• DATA SECTION:
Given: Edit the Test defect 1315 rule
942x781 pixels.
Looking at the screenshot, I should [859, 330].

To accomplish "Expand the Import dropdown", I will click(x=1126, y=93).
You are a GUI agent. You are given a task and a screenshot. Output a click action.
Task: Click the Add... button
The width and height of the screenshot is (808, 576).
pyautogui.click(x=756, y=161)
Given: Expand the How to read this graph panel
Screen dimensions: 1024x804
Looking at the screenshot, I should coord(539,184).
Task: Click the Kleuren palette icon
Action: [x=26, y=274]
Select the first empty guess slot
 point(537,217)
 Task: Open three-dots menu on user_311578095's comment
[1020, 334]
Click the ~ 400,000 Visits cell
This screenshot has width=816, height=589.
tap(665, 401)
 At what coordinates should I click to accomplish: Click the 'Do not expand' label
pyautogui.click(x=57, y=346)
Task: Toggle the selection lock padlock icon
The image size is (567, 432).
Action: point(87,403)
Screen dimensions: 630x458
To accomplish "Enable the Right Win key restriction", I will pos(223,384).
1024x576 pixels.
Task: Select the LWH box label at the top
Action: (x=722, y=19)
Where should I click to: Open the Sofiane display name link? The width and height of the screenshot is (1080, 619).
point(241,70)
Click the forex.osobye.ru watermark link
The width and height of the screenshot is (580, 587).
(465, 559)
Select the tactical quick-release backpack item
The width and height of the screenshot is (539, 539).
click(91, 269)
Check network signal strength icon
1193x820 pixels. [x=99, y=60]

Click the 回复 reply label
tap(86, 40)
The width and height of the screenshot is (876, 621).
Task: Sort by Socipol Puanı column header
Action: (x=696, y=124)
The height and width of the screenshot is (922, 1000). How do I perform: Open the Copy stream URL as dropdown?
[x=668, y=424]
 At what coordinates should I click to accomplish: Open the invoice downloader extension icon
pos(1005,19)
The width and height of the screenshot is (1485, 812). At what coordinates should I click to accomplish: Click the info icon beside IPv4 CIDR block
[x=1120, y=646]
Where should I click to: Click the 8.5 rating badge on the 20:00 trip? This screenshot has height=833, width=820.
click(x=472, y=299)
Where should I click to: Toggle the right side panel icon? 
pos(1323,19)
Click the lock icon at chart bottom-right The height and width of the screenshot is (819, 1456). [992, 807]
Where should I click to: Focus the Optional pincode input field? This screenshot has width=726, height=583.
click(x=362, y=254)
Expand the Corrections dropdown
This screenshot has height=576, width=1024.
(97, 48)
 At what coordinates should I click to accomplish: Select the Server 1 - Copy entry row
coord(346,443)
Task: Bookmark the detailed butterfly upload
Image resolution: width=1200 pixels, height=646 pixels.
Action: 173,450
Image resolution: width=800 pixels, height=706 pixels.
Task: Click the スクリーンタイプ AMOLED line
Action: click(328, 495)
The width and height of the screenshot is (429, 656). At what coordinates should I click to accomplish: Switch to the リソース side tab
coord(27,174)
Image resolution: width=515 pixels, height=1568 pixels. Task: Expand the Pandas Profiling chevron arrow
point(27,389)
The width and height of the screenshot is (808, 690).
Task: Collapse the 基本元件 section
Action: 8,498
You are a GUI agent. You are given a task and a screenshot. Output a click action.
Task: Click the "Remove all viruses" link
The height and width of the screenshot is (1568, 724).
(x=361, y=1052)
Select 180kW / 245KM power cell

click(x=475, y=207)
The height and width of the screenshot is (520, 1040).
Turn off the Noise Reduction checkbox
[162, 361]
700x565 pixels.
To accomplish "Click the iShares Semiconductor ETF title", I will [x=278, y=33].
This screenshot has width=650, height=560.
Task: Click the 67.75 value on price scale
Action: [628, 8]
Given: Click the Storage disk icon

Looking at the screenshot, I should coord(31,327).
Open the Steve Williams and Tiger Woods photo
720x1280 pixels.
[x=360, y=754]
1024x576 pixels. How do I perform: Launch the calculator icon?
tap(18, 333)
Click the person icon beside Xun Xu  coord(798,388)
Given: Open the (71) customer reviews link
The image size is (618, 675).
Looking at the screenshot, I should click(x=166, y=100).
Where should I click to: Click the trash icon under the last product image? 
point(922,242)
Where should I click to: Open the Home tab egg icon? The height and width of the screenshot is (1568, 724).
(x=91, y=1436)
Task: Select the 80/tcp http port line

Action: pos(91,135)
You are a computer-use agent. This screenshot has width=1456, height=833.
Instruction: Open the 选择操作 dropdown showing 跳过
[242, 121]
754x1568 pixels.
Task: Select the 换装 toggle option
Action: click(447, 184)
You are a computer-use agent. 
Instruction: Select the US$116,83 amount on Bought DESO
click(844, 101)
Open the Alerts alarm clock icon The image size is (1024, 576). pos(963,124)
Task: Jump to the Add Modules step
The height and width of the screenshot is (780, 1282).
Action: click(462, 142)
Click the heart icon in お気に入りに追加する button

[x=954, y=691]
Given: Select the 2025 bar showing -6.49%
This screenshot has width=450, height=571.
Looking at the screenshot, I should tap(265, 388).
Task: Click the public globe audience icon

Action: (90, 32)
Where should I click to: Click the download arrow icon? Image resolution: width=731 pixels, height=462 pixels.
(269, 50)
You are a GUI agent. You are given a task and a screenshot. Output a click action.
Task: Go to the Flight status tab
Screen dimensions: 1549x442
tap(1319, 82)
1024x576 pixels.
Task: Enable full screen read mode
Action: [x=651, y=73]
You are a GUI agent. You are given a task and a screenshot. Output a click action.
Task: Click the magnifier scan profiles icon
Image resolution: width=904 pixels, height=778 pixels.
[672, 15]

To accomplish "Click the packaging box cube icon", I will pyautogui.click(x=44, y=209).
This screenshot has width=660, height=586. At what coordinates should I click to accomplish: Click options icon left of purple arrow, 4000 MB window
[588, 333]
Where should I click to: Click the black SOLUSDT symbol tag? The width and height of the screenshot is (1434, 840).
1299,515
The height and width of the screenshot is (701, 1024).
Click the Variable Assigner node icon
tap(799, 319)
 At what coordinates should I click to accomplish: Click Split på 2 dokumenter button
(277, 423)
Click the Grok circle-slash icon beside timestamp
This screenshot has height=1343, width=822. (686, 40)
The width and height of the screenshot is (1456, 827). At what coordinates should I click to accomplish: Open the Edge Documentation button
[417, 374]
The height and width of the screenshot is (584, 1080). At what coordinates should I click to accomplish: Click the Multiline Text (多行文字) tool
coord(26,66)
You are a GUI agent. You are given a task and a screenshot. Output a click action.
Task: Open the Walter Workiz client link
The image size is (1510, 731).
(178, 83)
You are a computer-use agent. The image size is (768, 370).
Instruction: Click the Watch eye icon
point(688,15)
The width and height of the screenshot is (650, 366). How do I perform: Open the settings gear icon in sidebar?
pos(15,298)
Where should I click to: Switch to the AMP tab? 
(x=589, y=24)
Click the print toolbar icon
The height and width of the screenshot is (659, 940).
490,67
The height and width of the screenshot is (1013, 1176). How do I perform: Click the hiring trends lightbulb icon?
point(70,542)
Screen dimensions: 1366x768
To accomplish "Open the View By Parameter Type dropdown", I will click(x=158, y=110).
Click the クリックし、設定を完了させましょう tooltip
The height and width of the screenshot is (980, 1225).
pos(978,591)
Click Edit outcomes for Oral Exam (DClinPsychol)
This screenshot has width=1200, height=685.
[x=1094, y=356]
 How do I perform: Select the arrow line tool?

• PROBLEM REQUIREMENTS: Each line above is to be restated exactly as it stands.

• ANSWER TO THE EXERCISE:
Given: Edit the Test defect 1315 rule
942x781 pixels.
Looking at the screenshot, I should [859, 330].

To accomplish "Expand the Import dropdown", I will click(x=1126, y=93).
You are a GUI agent. You are given a task and a screenshot. Output a click action.
Task: Click the Add... button
The width and height of the screenshot is (808, 576).
pyautogui.click(x=756, y=161)
Given: Expand the How to read this graph panel
Screen dimensions: 1024x804
Looking at the screenshot, I should coord(539,184).
Task: Click the Kleuren palette icon
Action: [x=26, y=274]
Select the first empty guess slot
 point(537,217)
 Task: Open three-dots menu on user_311578095's comment
[1020, 334]
Click the ~ 400,000 Visits cell
This screenshot has width=816, height=589.
tap(665, 401)
 At what coordinates should I click to accomplish: Click the 'Do not expand' label
pyautogui.click(x=57, y=346)
Task: Toggle the selection lock padlock icon
The image size is (567, 432).
Action: point(87,403)
Screen dimensions: 630x458
To accomplish "Enable the Right Win key restriction", I will pos(223,384).
1024x576 pixels.
Task: Select the LWH box label at the top
Action: (x=722, y=19)
Where should I click to: Open the Sofiane display name link? The width and height of the screenshot is (1080, 619).
point(241,70)
Click the forex.osobye.ru watermark link
The width and height of the screenshot is (580, 587).
(465, 559)
Select the tactical quick-release backpack item
The width and height of the screenshot is (539, 539).
click(91, 269)
Check network signal strength icon
1193x820 pixels. [x=99, y=60]

Click the 回复 reply label
tap(86, 40)
The width and height of the screenshot is (876, 621).
Task: Sort by Socipol Puanı column header
Action: (x=696, y=124)
The height and width of the screenshot is (922, 1000). How do I perform: Open the Copy stream URL as dropdown?
[x=668, y=424]
 At what coordinates should I click to accomplish: Open the invoice downloader extension icon
pos(1005,19)
The width and height of the screenshot is (1485, 812). At what coordinates should I click to accomplish: Click the info icon beside IPv4 CIDR block
[x=1120, y=646]
Where should I click to: Click the 8.5 rating badge on the 20:00 trip? This screenshot has height=833, width=820.
click(x=472, y=299)
Where should I click to: Toggle the right side panel icon? 
pos(1323,19)
Click the lock icon at chart bottom-right The height and width of the screenshot is (819, 1456). [992, 807]
Where should I click to: Focus the Optional pincode input field? This screenshot has width=726, height=583.
click(x=362, y=254)
Expand the Corrections dropdown
This screenshot has height=576, width=1024.
(97, 48)
 At what coordinates should I click to accomplish: Select the Server 1 - Copy entry row
coord(346,443)
Task: Bookmark the detailed butterfly upload
Image resolution: width=1200 pixels, height=646 pixels.
Action: 173,450
Image resolution: width=800 pixels, height=706 pixels.
Task: Click the スクリーンタイプ AMOLED line
Action: click(328, 495)
The width and height of the screenshot is (429, 656). At what coordinates should I click to accomplish: Switch to the リソース side tab
coord(27,174)
Image resolution: width=515 pixels, height=1568 pixels. Task: Expand the Pandas Profiling chevron arrow
point(27,389)
The width and height of the screenshot is (808, 690).
Task: Collapse the 基本元件 section
Action: 8,498
You are a GUI agent. You are given a task and a screenshot. Output a click action.
Task: Click the "Remove all viruses" link
The height and width of the screenshot is (1568, 724).
(x=361, y=1052)
Select 180kW / 245KM power cell

click(x=475, y=207)
The height and width of the screenshot is (520, 1040).
Turn off the Noise Reduction checkbox
[162, 361]
700x565 pixels.
To accomplish "Click the iShares Semiconductor ETF title", I will [x=278, y=33].
This screenshot has width=650, height=560.
Task: Click the 67.75 value on price scale
Action: [628, 8]
Given: Click the Storage disk icon

Looking at the screenshot, I should coord(31,327).
Open the Steve Williams and Tiger Woods photo
720x1280 pixels.
[x=360, y=754]
1024x576 pixels. How do I perform: Launch the calculator icon?
tap(18, 333)
Click the person icon beside Xun Xu  coord(798,388)
Given: Open the (71) customer reviews link
The image size is (618, 675).
Looking at the screenshot, I should click(x=166, y=100).
Where should I click to: Click the trash icon under the last product image? 
point(922,242)
Where should I click to: Open the Home tab egg icon? The height and width of the screenshot is (1568, 724).
(x=91, y=1436)
Task: Select the 80/tcp http port line

Action: pos(91,135)
You are a computer-use agent. This screenshot has width=1456, height=833.
Instruction: Open the 选择操作 dropdown showing 跳过
[242, 121]
754x1568 pixels.
Task: Select the 换装 toggle option
Action: click(447, 184)
You are a computer-use agent. 
Instruction: Select the US$116,83 amount on Bought DESO
click(844, 101)
Open the Alerts alarm clock icon The image size is (1024, 576). pos(963,124)
Task: Jump to the Add Modules step
The height and width of the screenshot is (780, 1282).
Action: click(462, 142)
Click the heart icon in お気に入りに追加する button

[x=954, y=691]
Given: Select the 2025 bar showing -6.49%
This screenshot has width=450, height=571.
Looking at the screenshot, I should tap(265, 388).
Task: Click the public globe audience icon

Action: (90, 32)
Where should I click to: Click the download arrow icon? Image resolution: width=731 pixels, height=462 pixels.
(269, 50)
You are a GUI agent. You are given a task and a screenshot. Output a click action.
Task: Go to the Flight status tab
Screen dimensions: 1549x442
tap(1319, 82)
1024x576 pixels.
Task: Enable full screen read mode
Action: [x=651, y=73]
You are a GUI agent. You are given a task and a screenshot. Output a click action.
Task: Click the magnifier scan profiles icon
Image resolution: width=904 pixels, height=778 pixels.
[672, 15]

To accomplish "Click the packaging box cube icon", I will pyautogui.click(x=44, y=209).
This screenshot has width=660, height=586. At what coordinates should I click to accomplish: Click options icon left of purple arrow, 4000 MB window
[588, 333]
Where should I click to: Click the black SOLUSDT symbol tag? The width and height of the screenshot is (1434, 840).
1299,515
The height and width of the screenshot is (701, 1024).
Click the Variable Assigner node icon
tap(799, 319)
 At what coordinates should I click to accomplish: Click Split på 2 dokumenter button
(277, 423)
Click the Grok circle-slash icon beside timestamp
This screenshot has height=1343, width=822. (686, 40)
The width and height of the screenshot is (1456, 827). At what coordinates should I click to accomplish: Open the Edge Documentation button
[417, 374]
The height and width of the screenshot is (584, 1080). At what coordinates should I click to accomplish: Click the Multiline Text (多行文字) tool
coord(26,66)
You are a GUI agent. You are given a task and a screenshot. Output a click action.
Task: Open the Walter Workiz client link
The image size is (1510, 731).
(178, 83)
You are a computer-use agent. The image size is (768, 370).
Instruction: Click the Watch eye icon
point(688,15)
The width and height of the screenshot is (650, 366). How do I perform: Open the settings gear icon in sidebar?
pos(15,298)
Where should I click to: Switch to the AMP tab? 
(x=589, y=24)
Click the print toolbar icon
The height and width of the screenshot is (659, 940).
490,67
The height and width of the screenshot is (1013, 1176). How do I perform: Click the hiring trends lightbulb icon?
point(70,542)
Screen dimensions: 1366x768
To accomplish "Open the View By Parameter Type dropdown", I will click(x=158, y=110).
Click the クリックし、設定を完了させましょう tooltip
The height and width of the screenshot is (980, 1225).
pos(978,591)
Click Edit outcomes for Oral Exam (DClinPsychol)
This screenshot has width=1200, height=685.
[x=1094, y=356]
 How do I perform: Select the arrow line tool?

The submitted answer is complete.